Dr. Brian Wojciechowski: Right, this was a pretty surprising study for me because I, like everyone else, attributed the increase in breast cancer risk to that radiation that you got to your chest wall in your younger years, knowing that radiation damages DNA in the breast and that DNA damage leads to the development of cancer. But this study surprised me because it turns out that even a childhood cancer survivor who did not get radiation, they were still at a higher risk of cancer later in life.
And I thought about this a lot. And I thought about this lecture that I do every year for physician assistant students at Philadelphia. It’s called the Biology of Cancer, and it basically explains how a normal cell becomes a cancer cell. And the main idea of this whole lecture is that that process, the process we call carcinogenesis, is a stepwise process. It has to do with your environmental exposures and your genetic makeup, how you are born, how you are made.
And I think the reason we see that even women who did not get radiation as a child but still had cancer has a lot to do with the fact that the same risk factors that lead to that woman getting childhood cancer can also lead them to get cancer anywhere else in the body at any other time in life. Does that make sense? It’s kind of the milieu that you’re in.
Jamie DePolo: Right. Right. So if your genetics are such that something happened and you developed cancer as a child, and you’re treated successfully, obviously you’re an adult now, you’re a cancer survivor. But your genetics don’t really change so much that that risk would go away.
Dr. Brian Wojciechowski: That’s right. The same reason you got cancer as a child probably has something to do with the reason you’re getting it as an adult.
Jamie DePolo: Yeah, I thought that was very interesting. And I don’t know that the research could ever be done, but it would be interesting to know is the radiation to the chest, exactly how much does that itself raise the risk, or is it mostly genetics and the environmental milieu that someone’s in?
Dr. Brian Wojciechowski: Yeah, that’s hard to know for sure.
Jamie DePolo: Okay, and again, to emphasize in that what’s really important is that you be seeing a doctor who is very familiar with your situation and your medical history, and you develop a tailored screening plan for breast cancer.
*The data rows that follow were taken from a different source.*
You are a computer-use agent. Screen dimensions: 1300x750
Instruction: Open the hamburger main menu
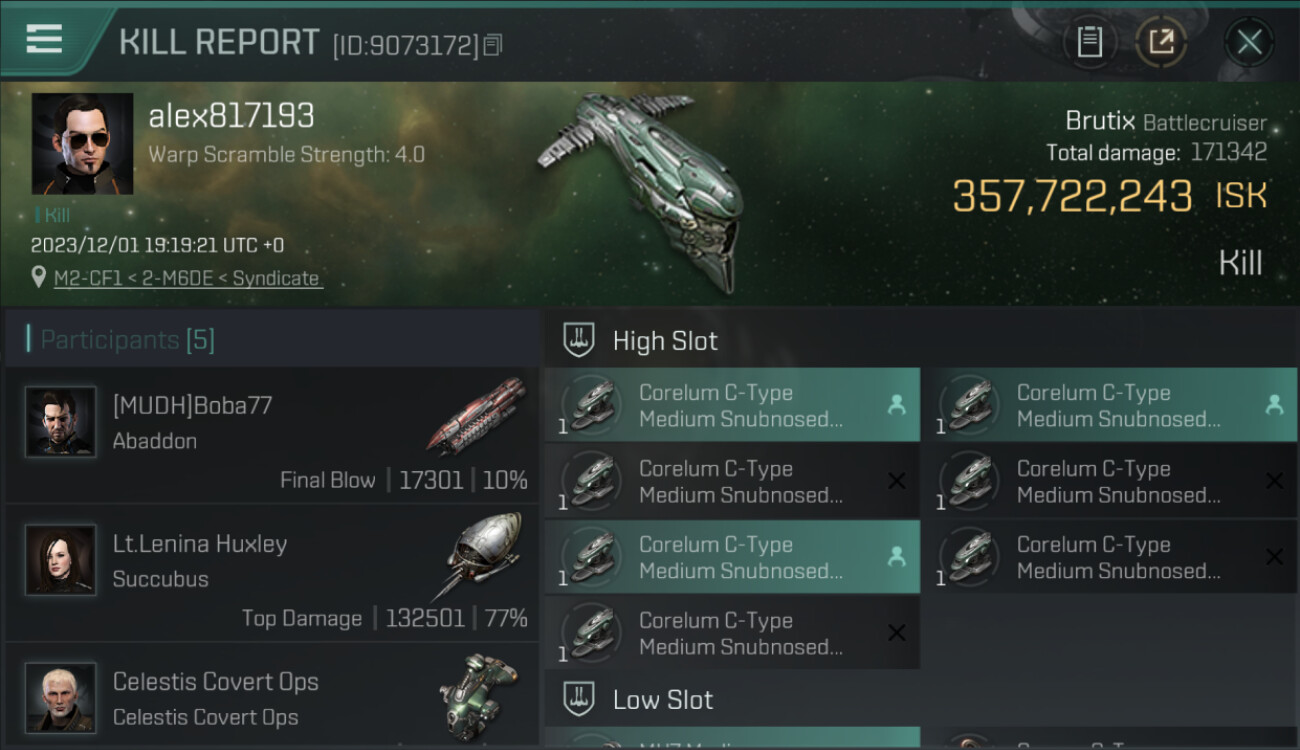44,39
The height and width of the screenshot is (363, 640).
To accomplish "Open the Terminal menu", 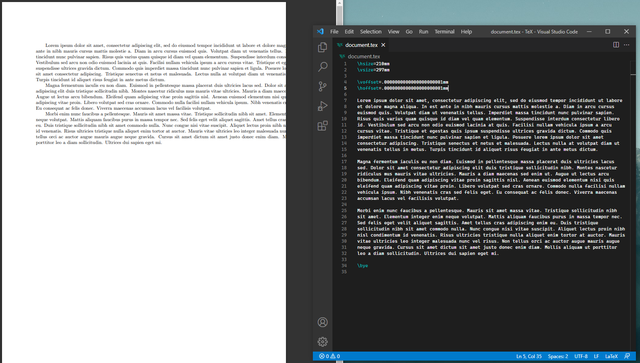I will click(444, 31).
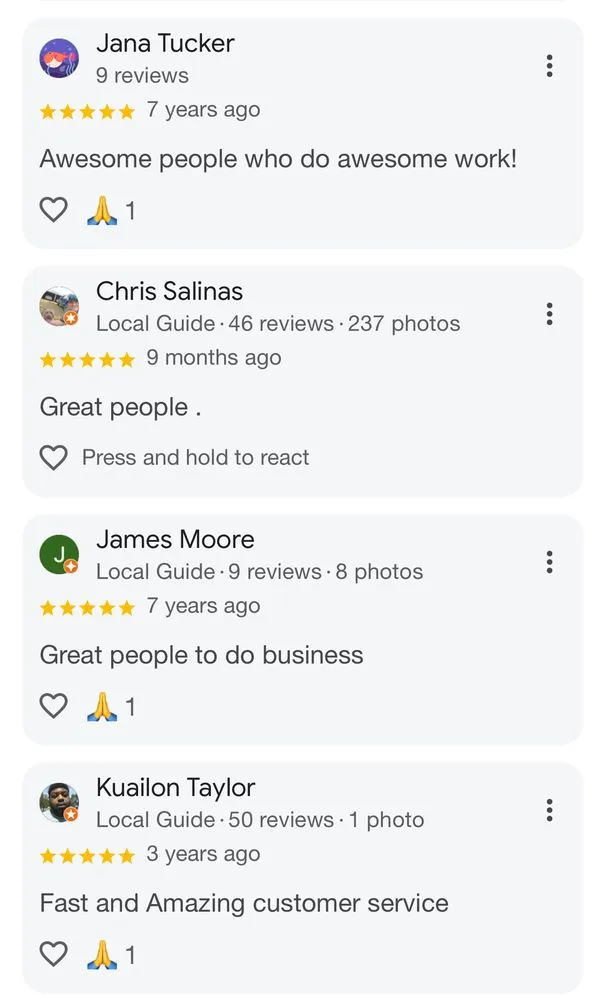Like Kuailon Taylor's review with the heart icon

pyautogui.click(x=53, y=953)
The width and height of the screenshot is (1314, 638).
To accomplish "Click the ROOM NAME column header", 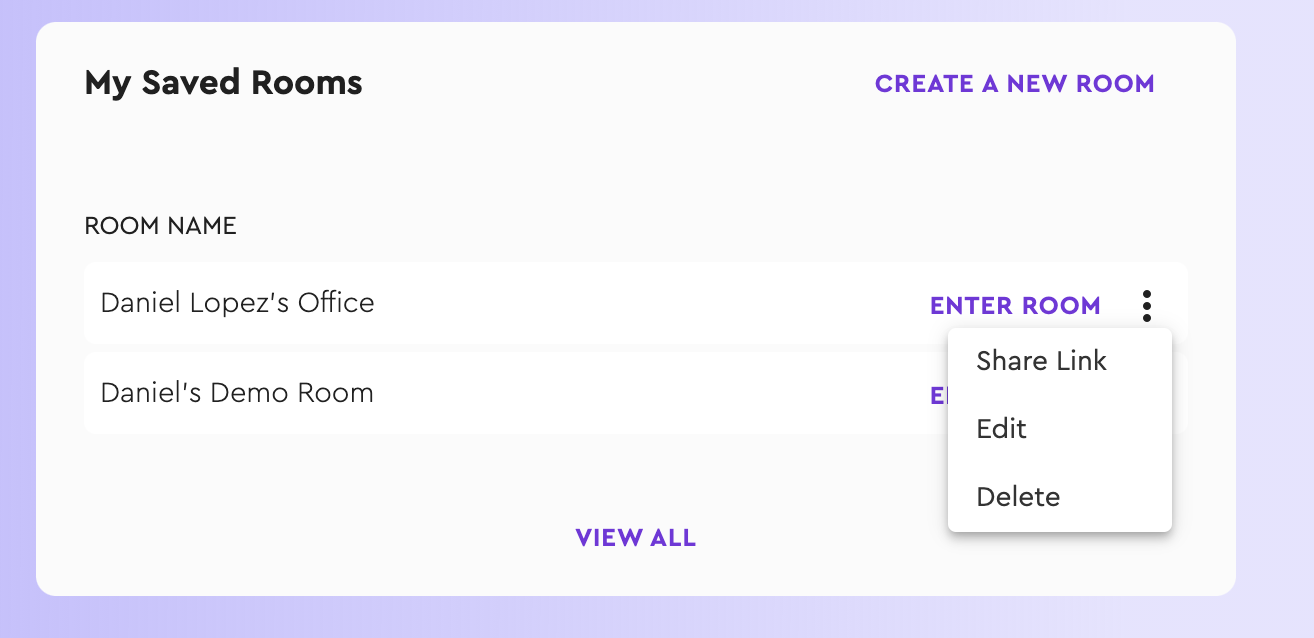I will click(160, 226).
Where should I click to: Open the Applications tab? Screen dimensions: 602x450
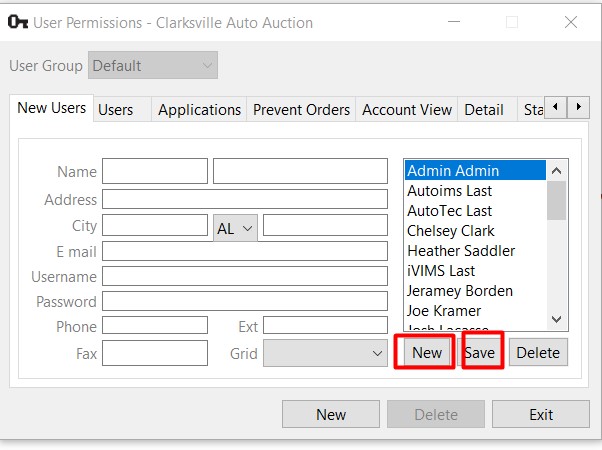coord(199,110)
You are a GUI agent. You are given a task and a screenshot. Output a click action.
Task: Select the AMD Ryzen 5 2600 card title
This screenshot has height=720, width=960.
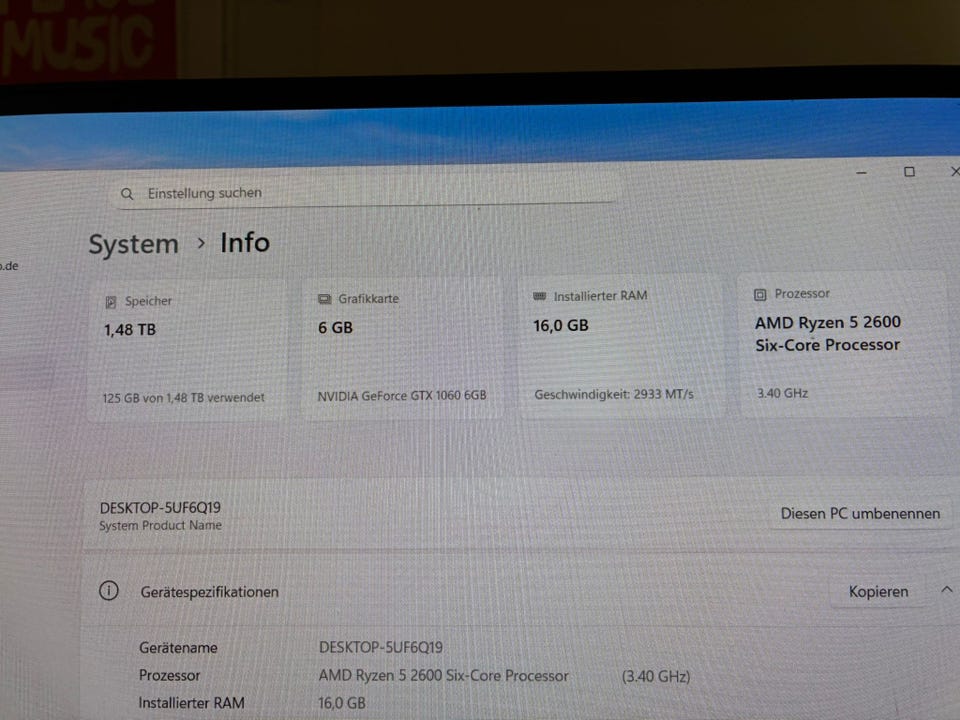pyautogui.click(x=827, y=333)
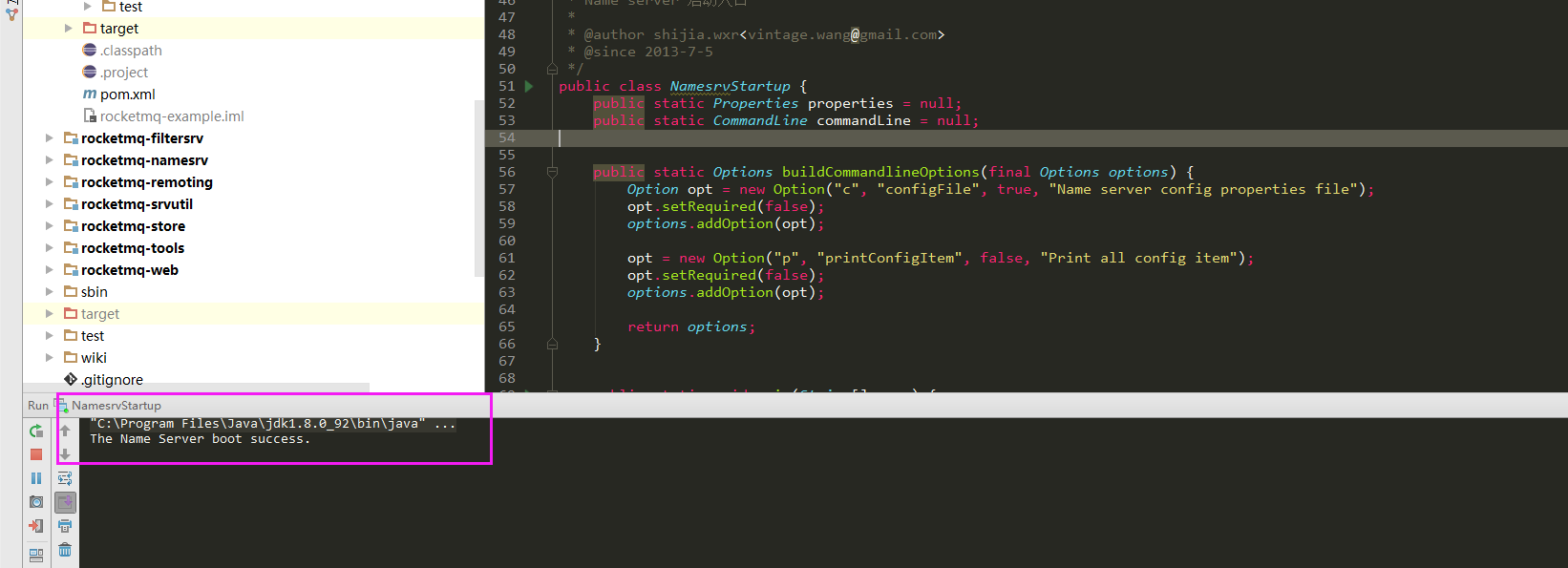Print the console output

(65, 526)
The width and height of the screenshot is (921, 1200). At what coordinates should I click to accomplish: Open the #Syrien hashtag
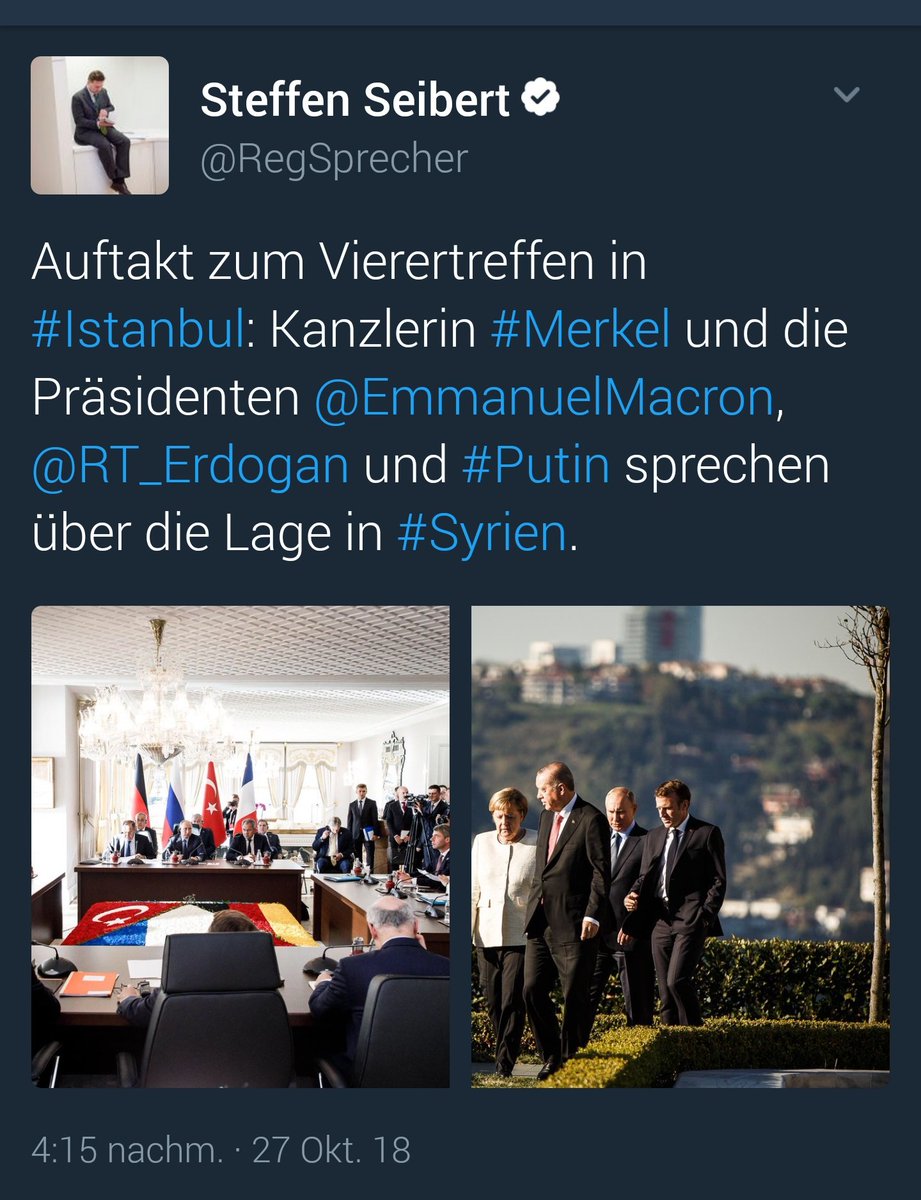482,535
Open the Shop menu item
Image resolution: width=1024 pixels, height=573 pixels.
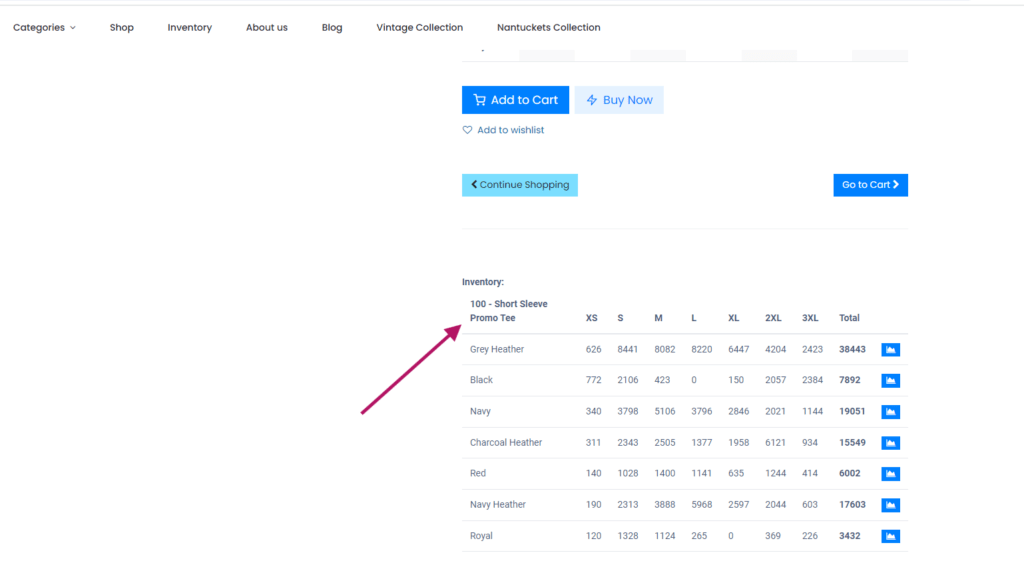122,28
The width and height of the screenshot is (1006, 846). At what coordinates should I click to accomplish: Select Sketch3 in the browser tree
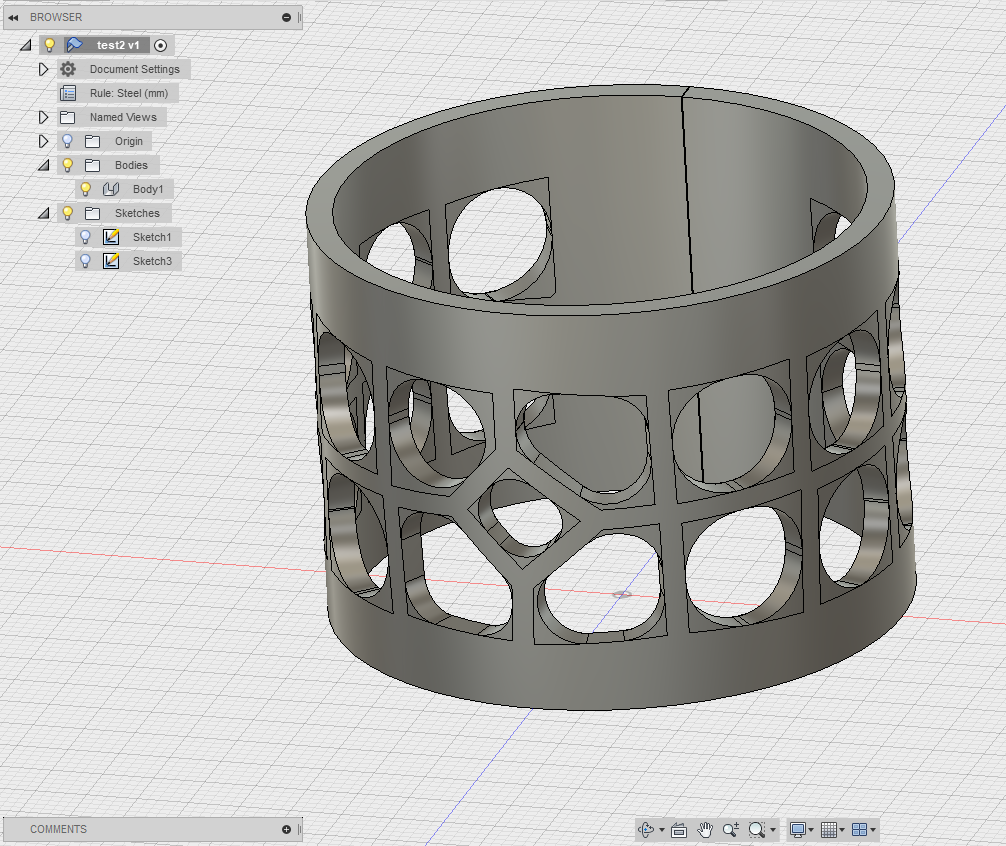click(152, 261)
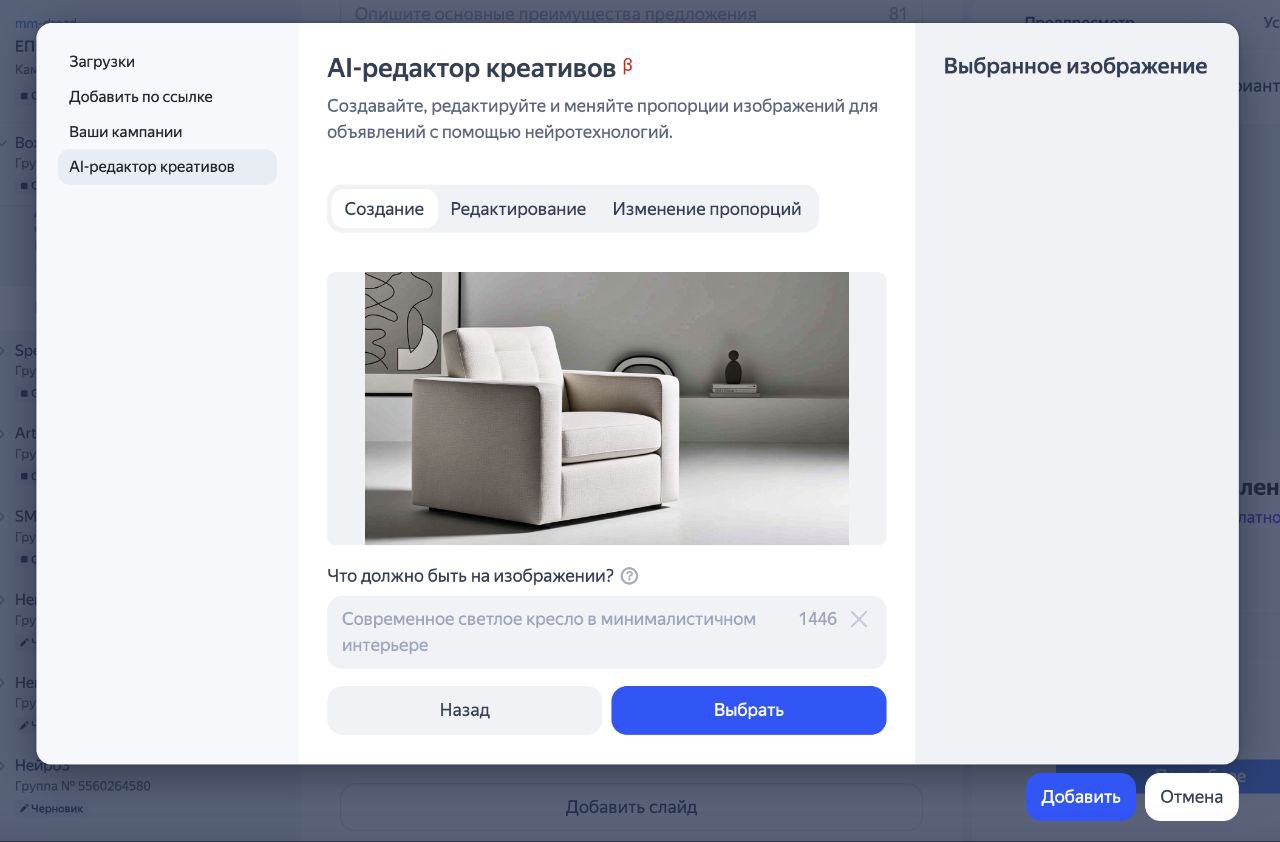1280x842 pixels.
Task: Click the blue Выбрать button
Action: coord(748,710)
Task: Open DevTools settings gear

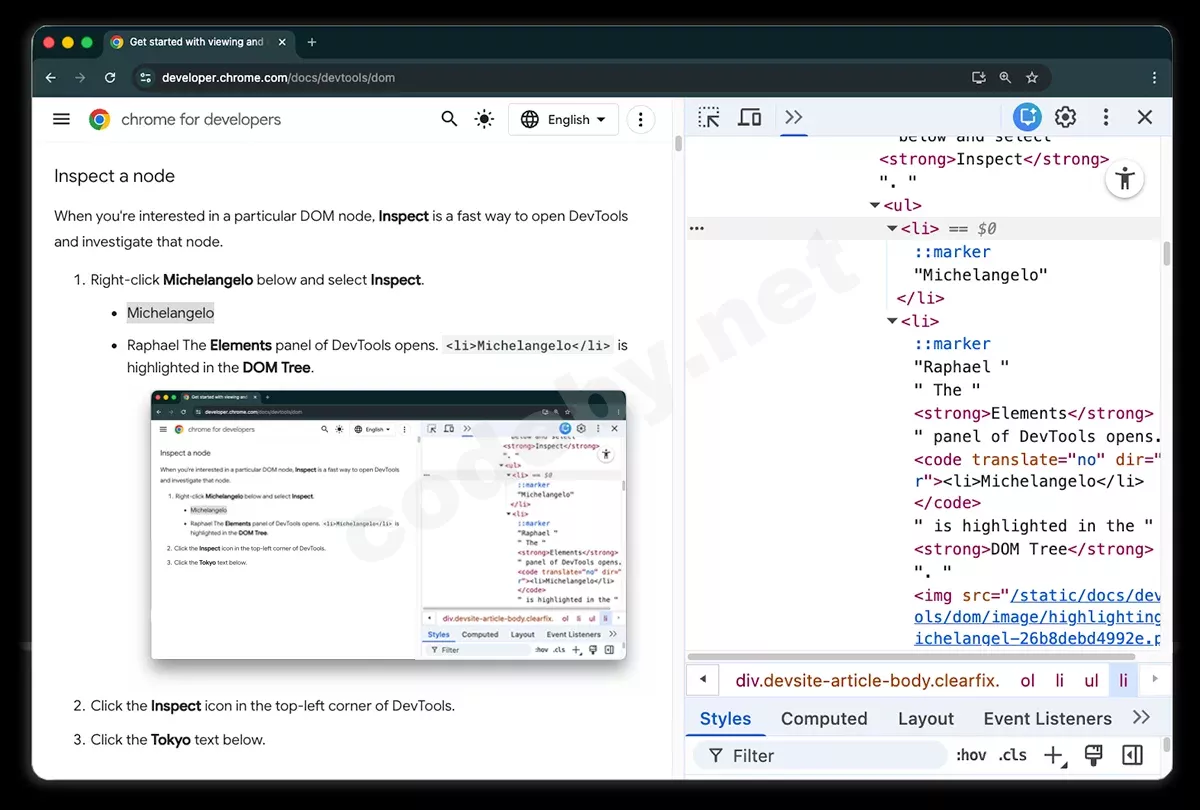Action: 1066,117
It’s also a really good idea to have a tailored screening plan for heart disease or lung disease, because you may be at higher risk of developing some of those issues because of any treatments for the childhood cancer. So we try and emphasize that on the site. And I think that’s all of our studies, Brian. Unless there’s anything else that you wanted to add to that?
Dr. Brian Wojciechowski: No, I think that’s all I can think of right now.
Jamie DePolo: All right. Well, thanks, everyone, for listening. We’re really happy you joined us this week for our Research News podcast. Make sure you stay tuned for the upcoming one, it’ll probably be in about a month. So, thanks everyone for listening, and thank you, Dr. Brian Wojciechowski, for joining us today.
Dr. Brian Wojciechowski: Thanks, Jamie, my pleasure.
Jamie DePolo: All right, take care, bye bye.